The mark of a truly historic moment in the NBA is that it only needs to be referred to by one phrase. LeBron holds a few of those moments, namely The Block, which will conjure memories of him chasing down Andre Iguodala during the 2016 NBA Finals to pin his layup off the backboard, with the soundtrack of Mike Breen yelling “blocked by James!” seared into the memories of every NBA fan.

On a more dubious note, James also holds one of the rare off-court moments that lives in infamy with The Decision. It’s been more than a decade since James sat in front of Jim Gray and kids from the Boys & Girls Club to announce he would be leaving Cleveland and “taking my talents to South Beach,” representing the brief shift into a villain role for LeBron. It was one of the few PR missteps of James’ career, and a benign one at that when you look back on it a decade later.

In the moment, it created a massive uproar and launched a thousand columns, few more aggressive than that of Bill Simmons, then at ESPN. In that column, Simmons blamed “the lack of a father figure” in LeBron’s life, an incredibly gross assessment of how James dared to announce his free agency choice in a made for TV special that benefitted a local charity. That line is still why James’ agent Rich Paul, who left CAA and launched Klutch Sports shortly after The Decision, won’t speak with Simmons as he explained in a recent New Yorker profile on the super agent.

“I blame the people around him. I blame the lack of a father figure in his life,” Bill Simmons, then a leading columnist at ESPN, wrote. “I blame us for feeding his narcissism to the point that he referred to himself in the third person five times in forty-five minutes. I blame local and national writers (including myself) for apparently not doing a good enough job explaining to athletes like LeBron what sports mean to us, and how it IS a marriage, for better and worse, and that we’re much more attached to these players and teams than they realize.”

Paul saw this as condescension and worse. “That’s why I don’t speak to Bill Simmons,” he said. “A lot of that has to do with race, too. He wouldn’t have said that about Larry Bird. He wouldn’t have said that about J. J. Redick. You get what I am saying? ‘The Decision’ ten years ago is the norm today. It’s what everyone wants to do. Kids won’t even decide where they go to college without it being a big production, and Bill Simmons says some shit like that.”

For how derided it is, there’s no doubt of the impact of The Decision, both in the process and in the event itself, across the sports landscape.

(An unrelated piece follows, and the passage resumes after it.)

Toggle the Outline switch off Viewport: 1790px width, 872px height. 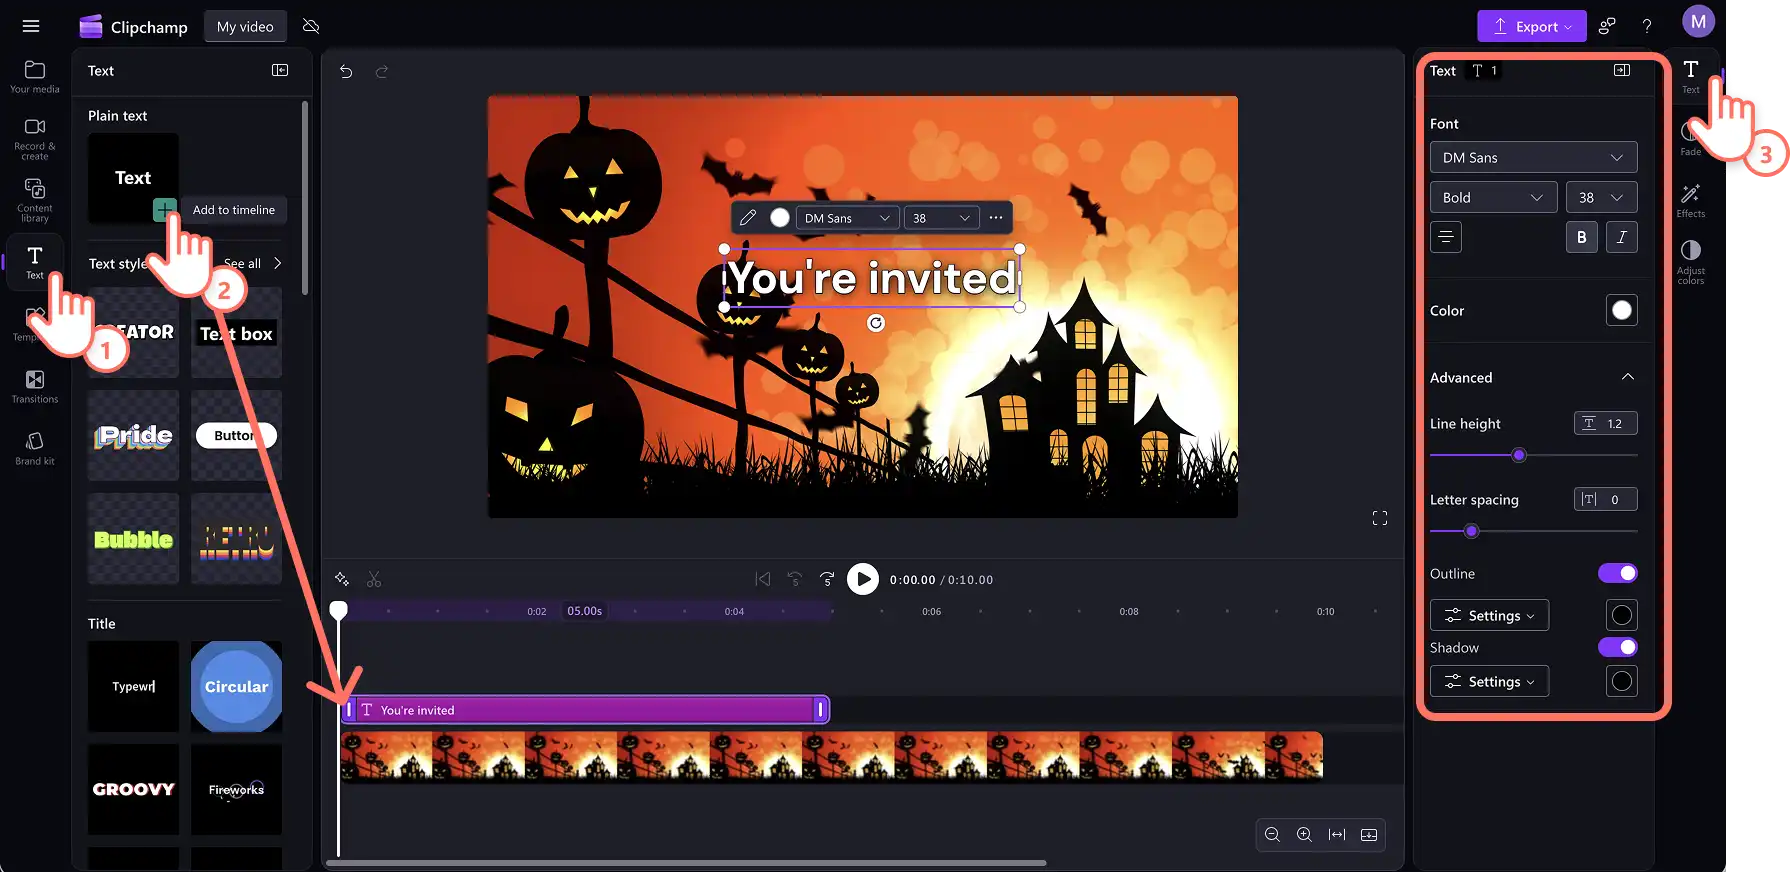(1617, 573)
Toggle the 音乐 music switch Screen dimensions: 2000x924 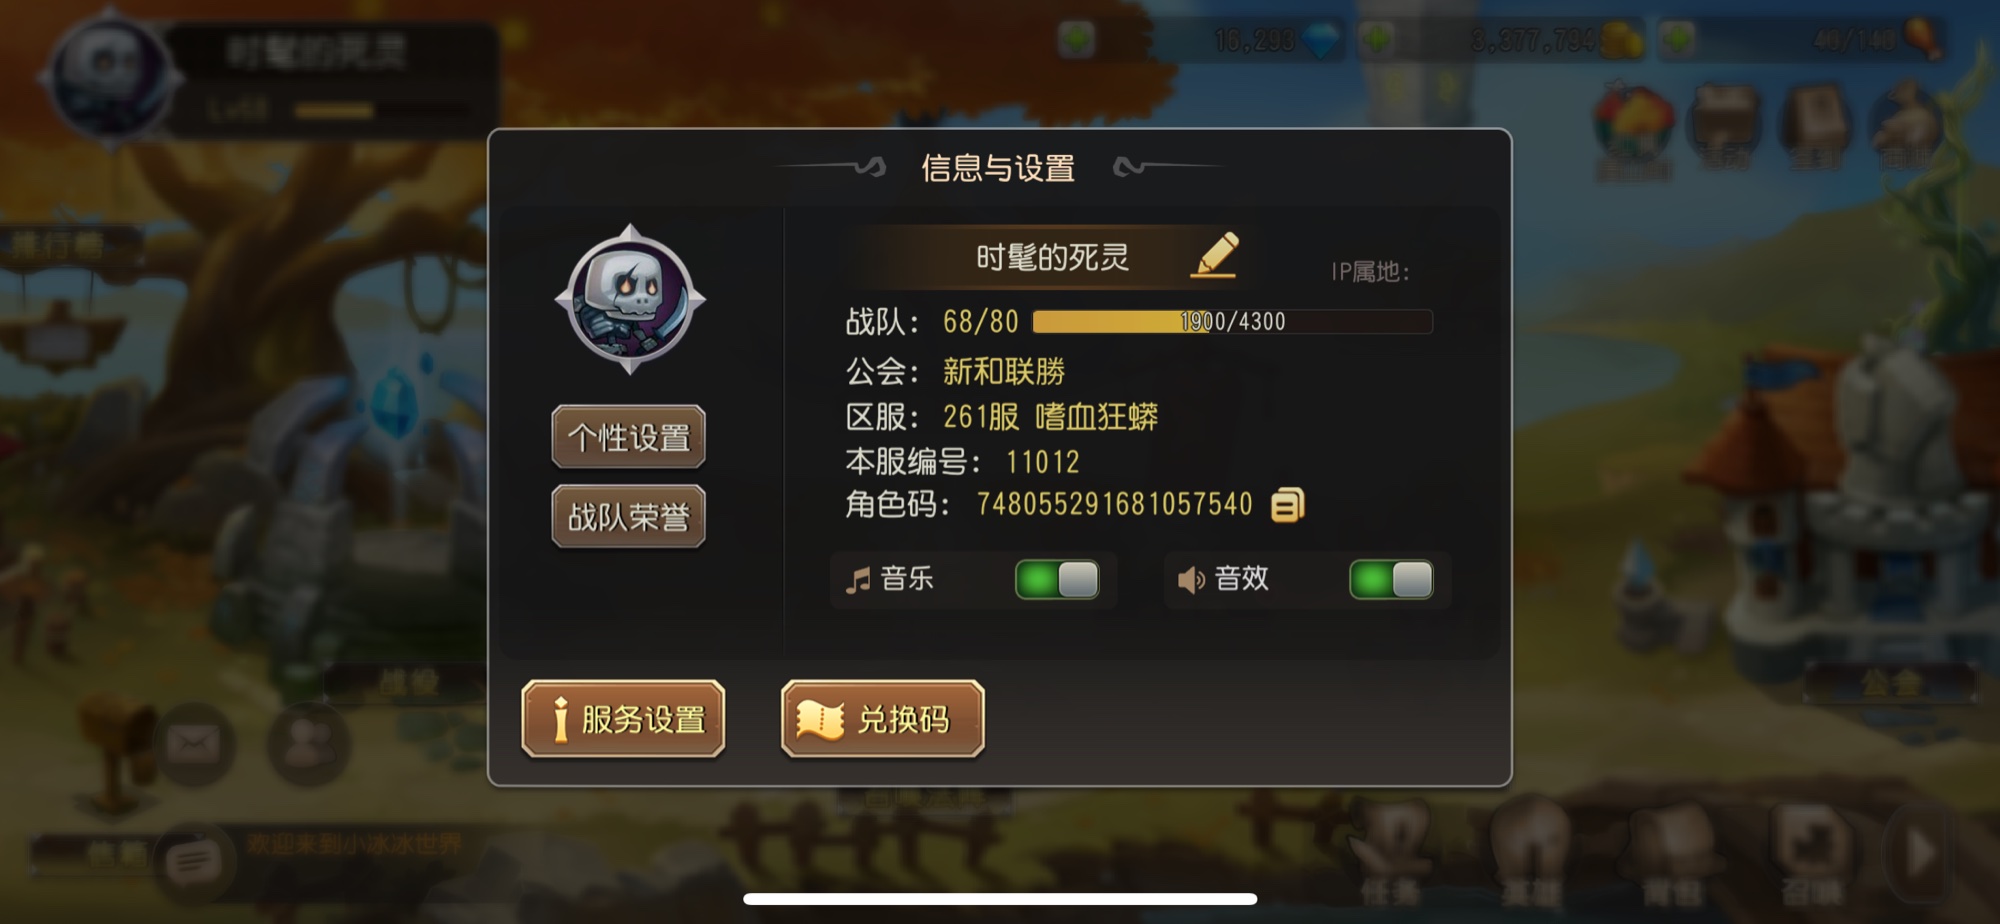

It opened the player empowerment era of the NBA in full, one that has frustrated GMs and team owners, but opened doors for stars to have more say in where they play and how teams are run to ensure they’re putting full investment into winning. On top of that, James joining Paul at Klutch shortly after led to only more hand-wringing and racist commentary, as the word “posse” was regularly used to describe James’ circle that he had created and many posited that he was setting himself up to fail — with the opposite ending up becoming true as James’ business venture’s and Paul’s agency have both taken off in the decade since.

The full piece offers interesting insight into everything from Paul’s role in Anthony Davis’ departure from New Orleans to the frustration of GMs with how Paul has helped expand the player empowerment movement. Through it all, Paul is unapologetic about doing what he must to get his clients what they want and where they want, calling out the differences in how he (and his clients) are discussed for doing so compared to others.